The first Walt Disney College Program began in 1981. In the early days, the College Program consisted of just over 200 students from 20 schools working in only one theme park, the Magic Kingdom. At that time it was known as the Magic Kingdom College Program. In 1983, program participants could work at Epcot as well as the Magic Kingdom, and the program was known as the Walt Disney World College Program, employing approximately 500 college students each three-month spring, summer, and fall session. From the beginning of the program until 1988, almost all program participants stayed in an off-property mobile home park called Snow White Village Campground (the remainder in Lake Vista Village apartments) in nearby Kissimmee, Florida. 1988 saw the opening of Vista Way apartments, which were much closer to the participants' employment. Following the resort's massive growth in the 1990s and the widespread popularity of the internet, the College Program has grown substantially, seeing three new participant housing complexes built and many more colleges represented. As of 2005, 8,000 students have participated each year, representing at least 301 colleges and universities, with an average of 4,000 students at any given time.

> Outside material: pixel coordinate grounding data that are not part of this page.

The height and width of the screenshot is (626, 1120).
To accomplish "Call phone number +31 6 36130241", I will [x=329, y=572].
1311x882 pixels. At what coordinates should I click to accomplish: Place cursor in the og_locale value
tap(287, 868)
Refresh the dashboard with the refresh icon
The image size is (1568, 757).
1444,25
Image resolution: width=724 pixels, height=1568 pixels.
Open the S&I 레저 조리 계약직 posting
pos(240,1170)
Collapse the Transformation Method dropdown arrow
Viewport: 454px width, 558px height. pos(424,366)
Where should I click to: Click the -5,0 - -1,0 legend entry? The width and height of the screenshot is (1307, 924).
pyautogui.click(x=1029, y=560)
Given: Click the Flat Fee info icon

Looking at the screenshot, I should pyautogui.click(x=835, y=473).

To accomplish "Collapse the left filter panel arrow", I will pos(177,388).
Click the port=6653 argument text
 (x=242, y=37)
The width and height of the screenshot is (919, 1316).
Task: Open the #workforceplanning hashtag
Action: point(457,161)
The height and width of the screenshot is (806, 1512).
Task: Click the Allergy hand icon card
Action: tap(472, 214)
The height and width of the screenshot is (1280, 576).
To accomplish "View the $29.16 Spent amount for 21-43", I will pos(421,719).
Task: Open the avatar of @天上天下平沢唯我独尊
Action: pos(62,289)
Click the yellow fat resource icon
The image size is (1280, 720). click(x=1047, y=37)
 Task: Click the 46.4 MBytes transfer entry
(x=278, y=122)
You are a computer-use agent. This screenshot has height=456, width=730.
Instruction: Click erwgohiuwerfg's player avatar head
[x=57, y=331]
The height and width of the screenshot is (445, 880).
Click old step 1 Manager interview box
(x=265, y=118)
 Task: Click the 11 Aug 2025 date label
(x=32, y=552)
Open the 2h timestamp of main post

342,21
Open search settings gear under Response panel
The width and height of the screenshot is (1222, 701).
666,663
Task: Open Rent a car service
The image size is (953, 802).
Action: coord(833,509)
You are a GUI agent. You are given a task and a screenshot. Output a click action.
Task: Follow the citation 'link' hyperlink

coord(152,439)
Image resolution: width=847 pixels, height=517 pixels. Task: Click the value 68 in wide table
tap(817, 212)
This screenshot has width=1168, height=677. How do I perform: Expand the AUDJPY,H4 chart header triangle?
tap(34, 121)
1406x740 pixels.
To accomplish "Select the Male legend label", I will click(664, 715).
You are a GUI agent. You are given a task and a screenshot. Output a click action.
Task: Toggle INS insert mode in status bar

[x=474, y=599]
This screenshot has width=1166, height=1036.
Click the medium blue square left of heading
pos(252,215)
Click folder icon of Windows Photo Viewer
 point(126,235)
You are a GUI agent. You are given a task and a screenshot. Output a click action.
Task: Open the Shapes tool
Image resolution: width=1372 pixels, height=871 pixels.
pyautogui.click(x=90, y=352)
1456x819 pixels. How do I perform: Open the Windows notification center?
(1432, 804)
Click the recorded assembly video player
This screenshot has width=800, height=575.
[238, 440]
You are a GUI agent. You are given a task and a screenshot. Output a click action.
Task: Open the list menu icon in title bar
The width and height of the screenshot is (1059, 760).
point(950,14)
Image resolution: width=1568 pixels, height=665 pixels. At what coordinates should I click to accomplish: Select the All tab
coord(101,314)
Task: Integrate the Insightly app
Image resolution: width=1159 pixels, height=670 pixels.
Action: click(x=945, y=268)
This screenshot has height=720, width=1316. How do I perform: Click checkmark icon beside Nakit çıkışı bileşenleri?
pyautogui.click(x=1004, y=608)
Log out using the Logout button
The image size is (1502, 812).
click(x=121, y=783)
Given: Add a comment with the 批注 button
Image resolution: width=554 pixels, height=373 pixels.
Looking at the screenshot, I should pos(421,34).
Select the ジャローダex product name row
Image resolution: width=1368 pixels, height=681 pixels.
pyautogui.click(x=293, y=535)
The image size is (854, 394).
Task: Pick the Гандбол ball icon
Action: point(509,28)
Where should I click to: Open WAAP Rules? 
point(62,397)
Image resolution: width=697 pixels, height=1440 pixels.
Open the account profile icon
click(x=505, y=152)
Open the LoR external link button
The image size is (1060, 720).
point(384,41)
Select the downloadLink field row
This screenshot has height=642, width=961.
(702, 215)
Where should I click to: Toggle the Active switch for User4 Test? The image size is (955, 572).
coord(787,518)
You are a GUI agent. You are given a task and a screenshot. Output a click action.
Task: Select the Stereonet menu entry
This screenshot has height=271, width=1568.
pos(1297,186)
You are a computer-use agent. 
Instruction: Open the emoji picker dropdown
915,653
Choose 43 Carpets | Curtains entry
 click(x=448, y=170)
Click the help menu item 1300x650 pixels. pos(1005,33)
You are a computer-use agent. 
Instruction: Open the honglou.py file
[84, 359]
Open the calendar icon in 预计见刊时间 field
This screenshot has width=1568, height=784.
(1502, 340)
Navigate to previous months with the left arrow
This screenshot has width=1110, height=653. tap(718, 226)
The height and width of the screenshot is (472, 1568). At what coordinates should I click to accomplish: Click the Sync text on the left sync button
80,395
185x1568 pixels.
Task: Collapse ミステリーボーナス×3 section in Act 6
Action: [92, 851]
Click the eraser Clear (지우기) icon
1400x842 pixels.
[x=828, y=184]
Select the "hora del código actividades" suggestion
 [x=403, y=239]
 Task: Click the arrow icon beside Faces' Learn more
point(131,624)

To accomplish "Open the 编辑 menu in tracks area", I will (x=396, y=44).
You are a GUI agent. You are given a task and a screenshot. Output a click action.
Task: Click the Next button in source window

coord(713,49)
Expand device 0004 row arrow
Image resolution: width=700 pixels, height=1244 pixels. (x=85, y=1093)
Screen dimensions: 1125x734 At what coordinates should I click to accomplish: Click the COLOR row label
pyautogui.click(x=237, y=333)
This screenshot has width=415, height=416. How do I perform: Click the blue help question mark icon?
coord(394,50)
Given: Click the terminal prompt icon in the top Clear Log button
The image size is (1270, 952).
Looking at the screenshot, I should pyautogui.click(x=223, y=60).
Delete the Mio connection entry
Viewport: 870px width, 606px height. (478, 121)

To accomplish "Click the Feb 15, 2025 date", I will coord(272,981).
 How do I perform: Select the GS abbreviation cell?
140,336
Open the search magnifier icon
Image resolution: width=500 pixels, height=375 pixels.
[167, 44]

In the autumn of 2004, student opportunities at Disneyland were combined with the opportunities available at Walt Disney World. The program was renamed to the Disney Theme Parks and Resorts College Program. Currently, the program is being promoted as simply the Disney College Program.

Application Process[]

Students who apply to the program are given the option of one of several program seasons throughout the year, each usually lasting between five and seven months, though the culinary session length is dependent upon the student's school schedule.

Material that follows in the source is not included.